Listed records:

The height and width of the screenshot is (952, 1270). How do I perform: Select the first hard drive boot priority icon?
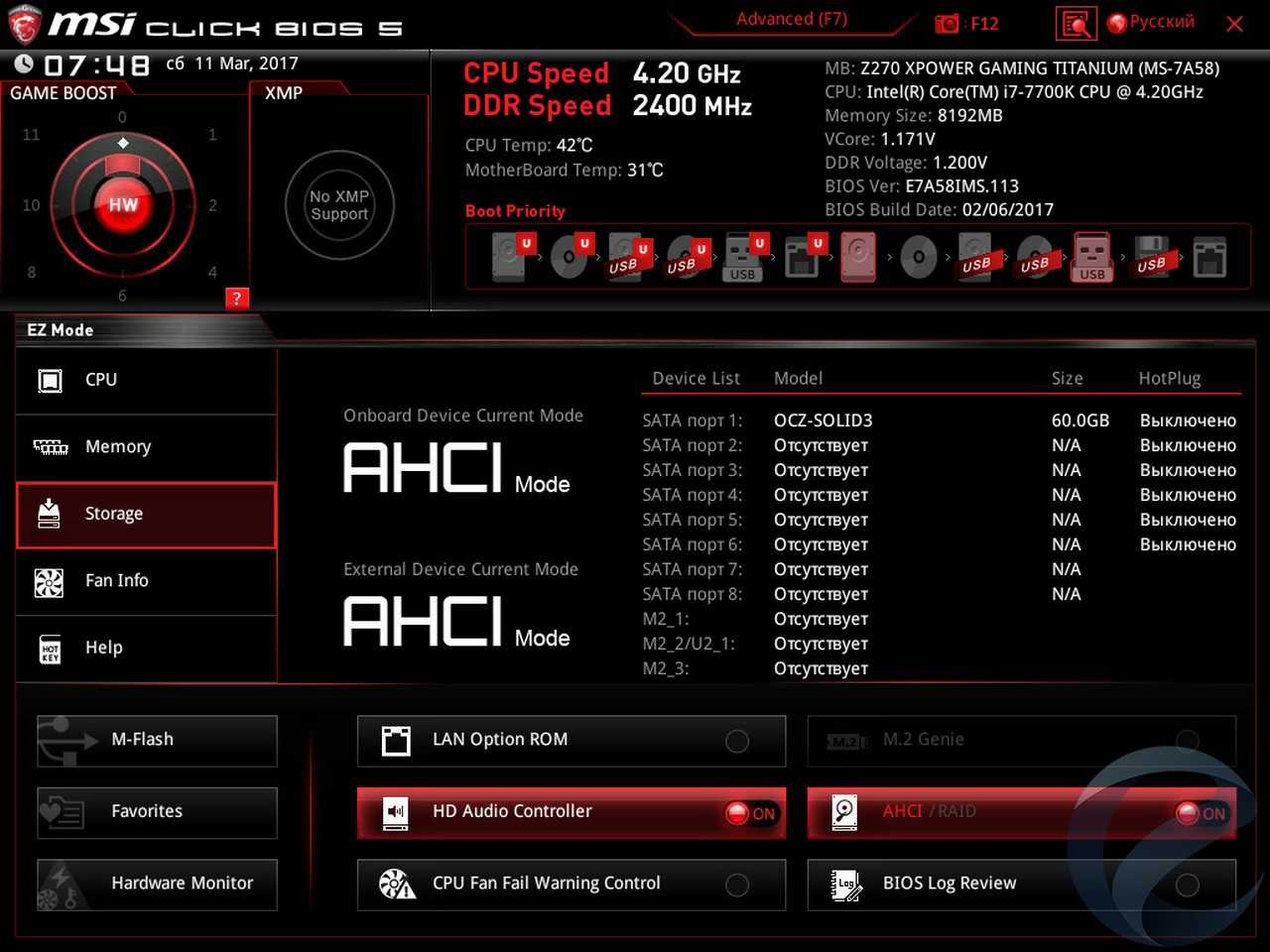[509, 258]
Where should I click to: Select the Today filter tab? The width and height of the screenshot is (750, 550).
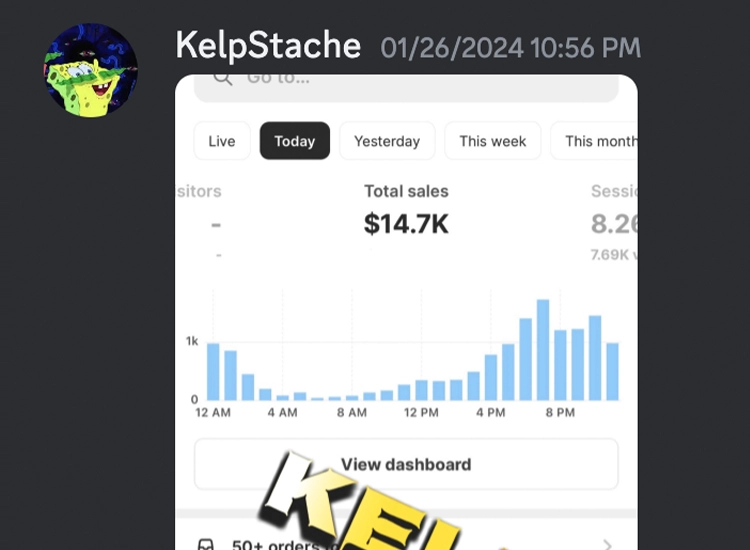click(294, 141)
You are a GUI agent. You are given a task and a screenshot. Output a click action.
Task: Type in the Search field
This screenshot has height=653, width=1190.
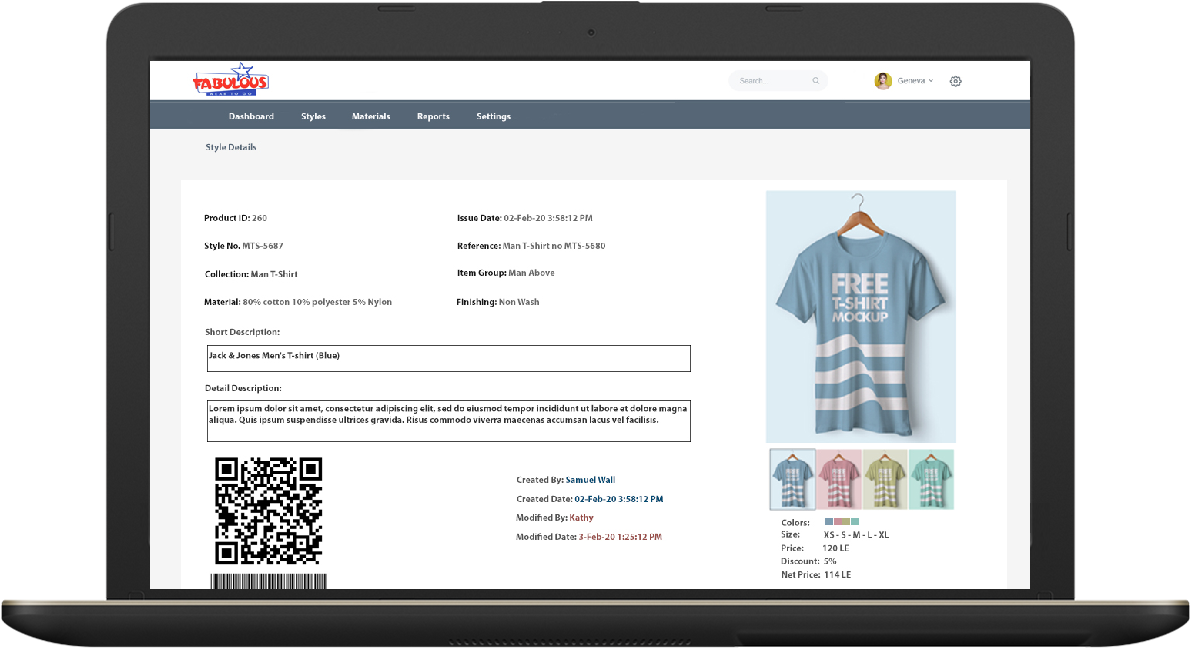[x=770, y=81]
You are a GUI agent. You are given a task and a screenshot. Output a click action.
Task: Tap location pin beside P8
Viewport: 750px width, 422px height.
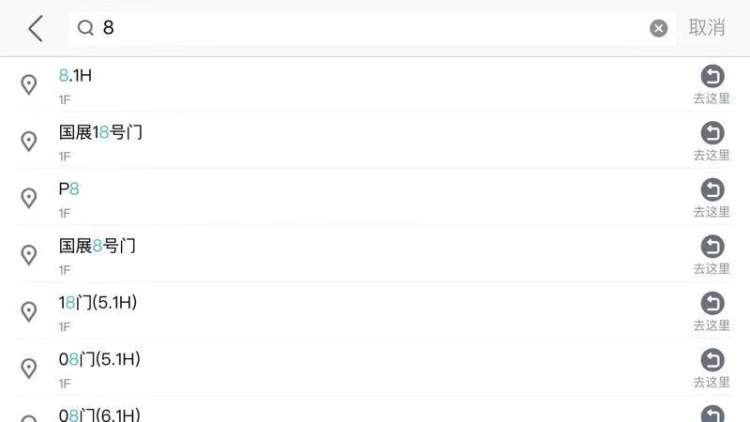pyautogui.click(x=29, y=198)
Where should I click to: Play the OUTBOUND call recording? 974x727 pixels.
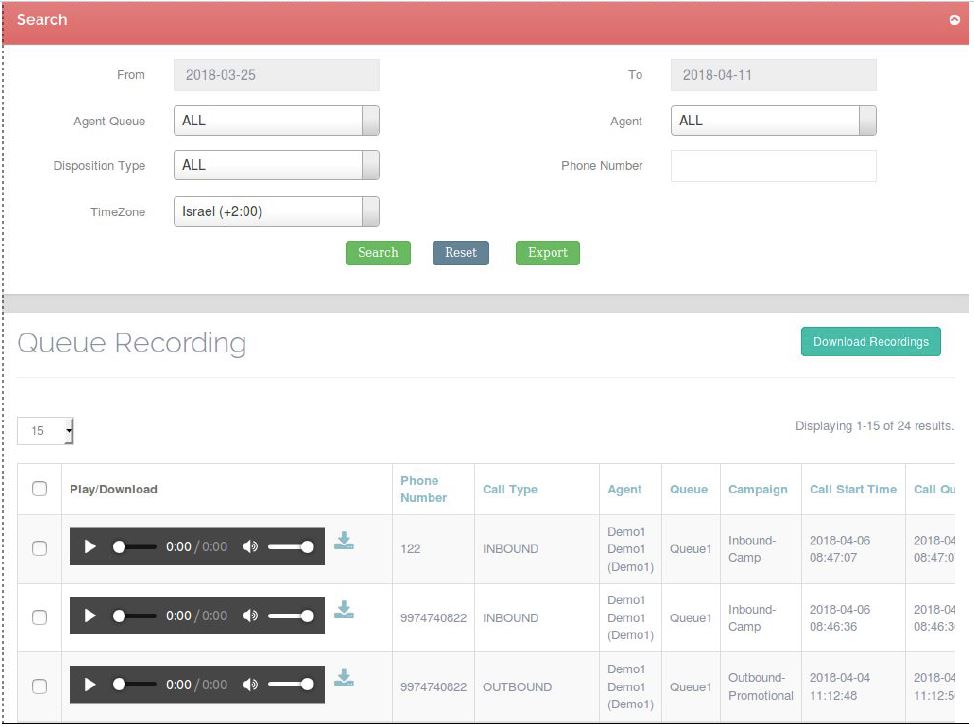click(90, 685)
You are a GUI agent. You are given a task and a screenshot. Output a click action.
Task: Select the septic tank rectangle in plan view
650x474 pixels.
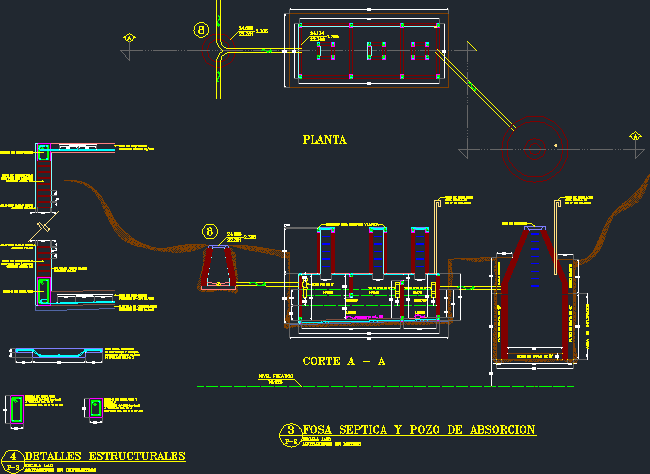coord(371,49)
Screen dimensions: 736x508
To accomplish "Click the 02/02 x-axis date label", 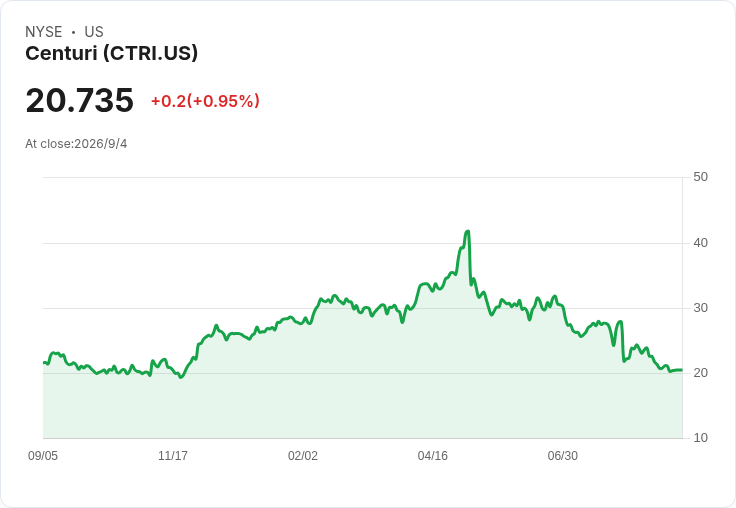I will point(303,455).
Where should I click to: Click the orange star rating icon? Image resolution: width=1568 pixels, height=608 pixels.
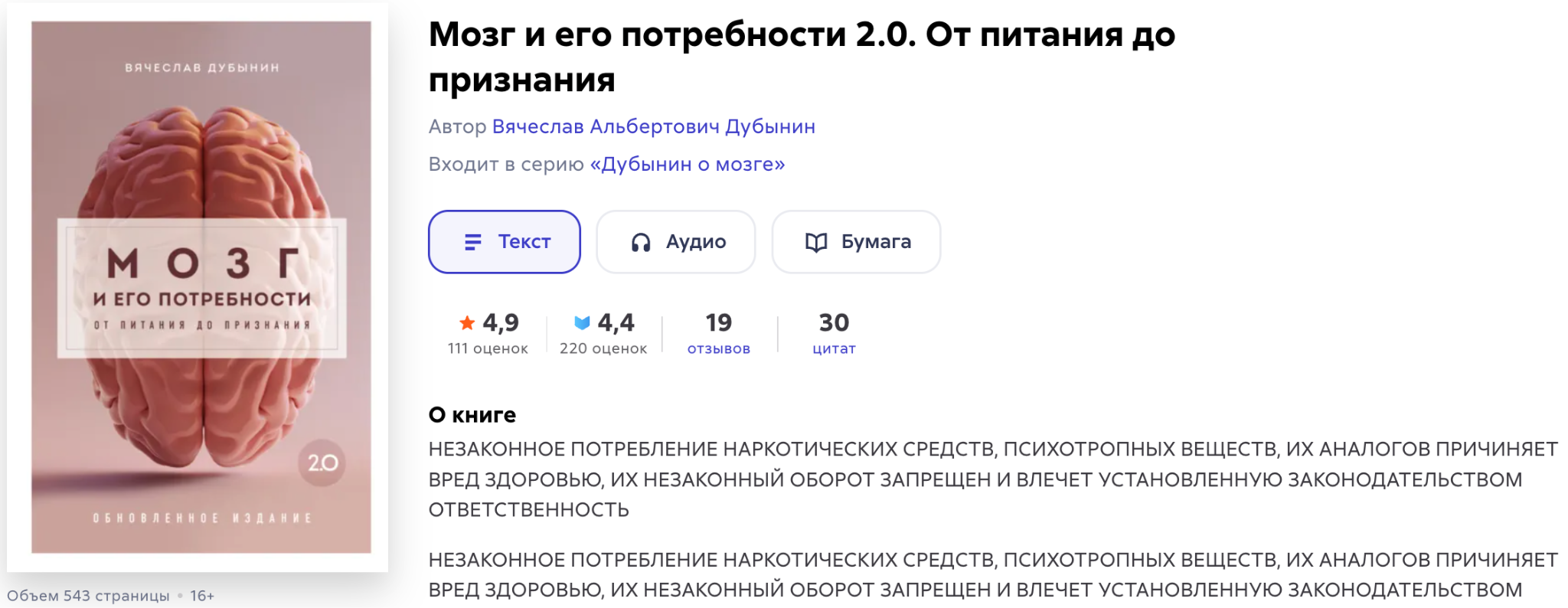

What to produce:
Only the lines from the beginning of the listing through the line with "Task: Type in the Search field", both ends included, are to be repeated exactly; pictures stay out.

Answer for this exercise:
The height and width of the screenshot is (952, 1270). How do I perform: Select the first hard drive boot priority icon?
[509, 258]
Where should I click to: Select the Today filter tab? The width and height of the screenshot is (750, 550).
click(294, 141)
You are a GUI agent. You are given a task and a screenshot. Output a click action.
Task: Type in the Search field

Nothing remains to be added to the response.